Rischi al cuore e come ridurli in età avanzata: 7 consigli per vivere sani




Rischi al cuore come ictus e infarti possono essere ridotti: l’American Heart Association pubblica 7 consigli per aiutarci a vivere meglio

L’ American Heart Association (AHA) ha pubblicato la lista dei ‘Simple 7‘, ovvero i sette consigli che, se seguiti correttamente, riducono notevolmente i rischi al cuore, scongiurando lo sviluppo di conseguenze gravi come l’infarto e l’ictus.
La lista di controllo dell’AHA è stata creata con lo scopo per educare il pubblico sulle abitudini di vita che possono migliorare la salute del cuore e ridurre le malattie gravi. Secondo i nuovi risultati, possono anche ridurre il rischio di insufficienza cardiaca, una condizione a lungo termine in cui il cuore non riesce a pompare sufficiente sangue al resto del corpo.

rischi al cuore




Andiamo a vedere la lista dei sette consigli per ridurre i rischi al cuore

La vita del ‘Simple 7′ include sette principi basilari, che ciascuno di noi può perseguire, purché sia dotato di una buona dose di volontà e di amore per se stesso. I ‘Simple 7‘ comprendono: la gestione della pressione sanguigna e del colesterolo, la riduzione di zucchero nel sangue, un’attività fisica costante, mangiare sano, perdere peso e non fumare. L’adesione a tutti e sette questi sani principi permette di condurre una vita molto più salutare.

Le informazioni, prima erano più sulla malattia coronarica … non c’erano molte [informazioni] sull’insufficienza cardiaca“, ha detto il dottor Aaron R. Folsom della University of Minnesota
Il team di ricerca, guidato dalla dottoressa Vanessa Xanthakis della Boston University, ha seguito 3.201 partecipanti al Framingham Offspring Study, di un’età media di 59 anni, per lasso di tempo di 12 anni.
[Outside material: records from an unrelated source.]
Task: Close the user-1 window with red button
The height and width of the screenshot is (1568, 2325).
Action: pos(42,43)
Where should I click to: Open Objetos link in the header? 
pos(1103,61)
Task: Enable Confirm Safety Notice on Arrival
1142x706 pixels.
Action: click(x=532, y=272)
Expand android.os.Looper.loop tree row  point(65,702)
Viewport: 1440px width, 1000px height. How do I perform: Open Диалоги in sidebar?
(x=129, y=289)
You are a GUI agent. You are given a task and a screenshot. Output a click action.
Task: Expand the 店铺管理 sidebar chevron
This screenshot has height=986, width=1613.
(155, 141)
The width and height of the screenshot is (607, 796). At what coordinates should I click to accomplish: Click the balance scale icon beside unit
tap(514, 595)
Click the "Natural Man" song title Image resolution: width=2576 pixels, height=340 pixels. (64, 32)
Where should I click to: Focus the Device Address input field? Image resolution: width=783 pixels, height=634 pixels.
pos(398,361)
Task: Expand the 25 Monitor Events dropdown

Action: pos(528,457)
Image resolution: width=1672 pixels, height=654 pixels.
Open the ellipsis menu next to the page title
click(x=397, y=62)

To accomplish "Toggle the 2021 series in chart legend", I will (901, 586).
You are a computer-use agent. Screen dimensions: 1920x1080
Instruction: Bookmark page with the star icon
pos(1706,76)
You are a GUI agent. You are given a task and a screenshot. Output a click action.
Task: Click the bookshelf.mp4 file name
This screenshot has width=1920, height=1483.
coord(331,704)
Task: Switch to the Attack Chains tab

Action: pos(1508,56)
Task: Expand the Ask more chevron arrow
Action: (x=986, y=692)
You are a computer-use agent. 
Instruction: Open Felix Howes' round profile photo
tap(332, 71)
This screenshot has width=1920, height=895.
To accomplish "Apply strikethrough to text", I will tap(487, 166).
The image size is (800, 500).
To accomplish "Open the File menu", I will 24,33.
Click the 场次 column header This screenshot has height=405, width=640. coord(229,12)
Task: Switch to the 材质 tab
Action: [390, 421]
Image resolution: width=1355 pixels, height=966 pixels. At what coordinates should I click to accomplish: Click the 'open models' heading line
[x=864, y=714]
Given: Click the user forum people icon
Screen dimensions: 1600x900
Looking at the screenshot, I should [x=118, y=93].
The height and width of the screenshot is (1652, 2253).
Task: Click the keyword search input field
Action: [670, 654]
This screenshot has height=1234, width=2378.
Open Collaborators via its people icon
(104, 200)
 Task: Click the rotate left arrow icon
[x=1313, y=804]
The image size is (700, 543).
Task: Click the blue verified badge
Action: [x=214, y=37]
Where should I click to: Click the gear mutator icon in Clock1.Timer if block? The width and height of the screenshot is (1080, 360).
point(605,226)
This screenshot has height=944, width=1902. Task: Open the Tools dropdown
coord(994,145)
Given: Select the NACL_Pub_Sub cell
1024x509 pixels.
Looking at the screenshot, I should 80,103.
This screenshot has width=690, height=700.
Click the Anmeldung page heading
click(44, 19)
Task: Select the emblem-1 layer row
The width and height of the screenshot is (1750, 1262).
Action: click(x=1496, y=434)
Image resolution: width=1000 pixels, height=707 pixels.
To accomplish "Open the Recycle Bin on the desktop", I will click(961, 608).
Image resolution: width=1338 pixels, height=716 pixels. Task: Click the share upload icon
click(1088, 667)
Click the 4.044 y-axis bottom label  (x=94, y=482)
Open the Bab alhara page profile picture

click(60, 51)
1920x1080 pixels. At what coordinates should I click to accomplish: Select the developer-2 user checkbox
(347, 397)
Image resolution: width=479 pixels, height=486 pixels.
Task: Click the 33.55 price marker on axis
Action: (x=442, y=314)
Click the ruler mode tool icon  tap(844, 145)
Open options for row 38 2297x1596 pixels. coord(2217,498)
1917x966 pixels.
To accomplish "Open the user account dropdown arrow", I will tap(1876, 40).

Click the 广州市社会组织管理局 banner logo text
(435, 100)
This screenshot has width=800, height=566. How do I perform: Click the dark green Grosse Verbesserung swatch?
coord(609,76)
Durante questo lungo periodo, ben 188 persone hanno sviluppato l’insufficienza cardiaca. Il collegamento tra lo stile di vita adottata e i rischi al cuore sono strettamente legati e, secondo le abitudini attuali, molte persone corrono gravemente il pericolo di dover affrontare ictus e infarti in età avanzata.

L’AHA sostiene che non è sufficiente trattare i fattori di rischio soltanto quando i sintomi della malattia si sono presentati, ma che invece è importante agire in modo preventivo.
Ma tutti sappiamo che seguire correttamente tutti e 7 i principi è molto difficile nell’arco di una vita intera, in particolar modo per la dieta. Solo negli Stati Uniti l’AHA ha rilevato più di tre milioni di casi di insufficienza cardiaca ogni anno.
Una volta che l’insufficienza cardiaca si presenta bisogna continuare a convivere con essa per tutta la vita, e fino a poco tempo c’erano pochi trattamenti realmente efficaci.

Educare la gente per promuovere comportamenti sani è una passo fondamentale nella lotta contro i rischi al cuore.
La creazione di ambienti in cui l’attività fisica è facile da fare e in aggiunta ad un controllo più attento ai contenuti dei prodotti alimentari può rendere alla persone è più facile fare scelte sane, ha detto il dottor Veronique Roger della Mayo Clinic di Rochester, nel Minnesota.
L’avere comportamenti sani è un problema che si estende ben oltre i confini del mondo della sanità“, aggiungendo che “alcuni di questi comportamenti richiedono realmente approcci sociali e politici. Non possiamo contare sui medici e gli infermieri per svolgere questo compito.”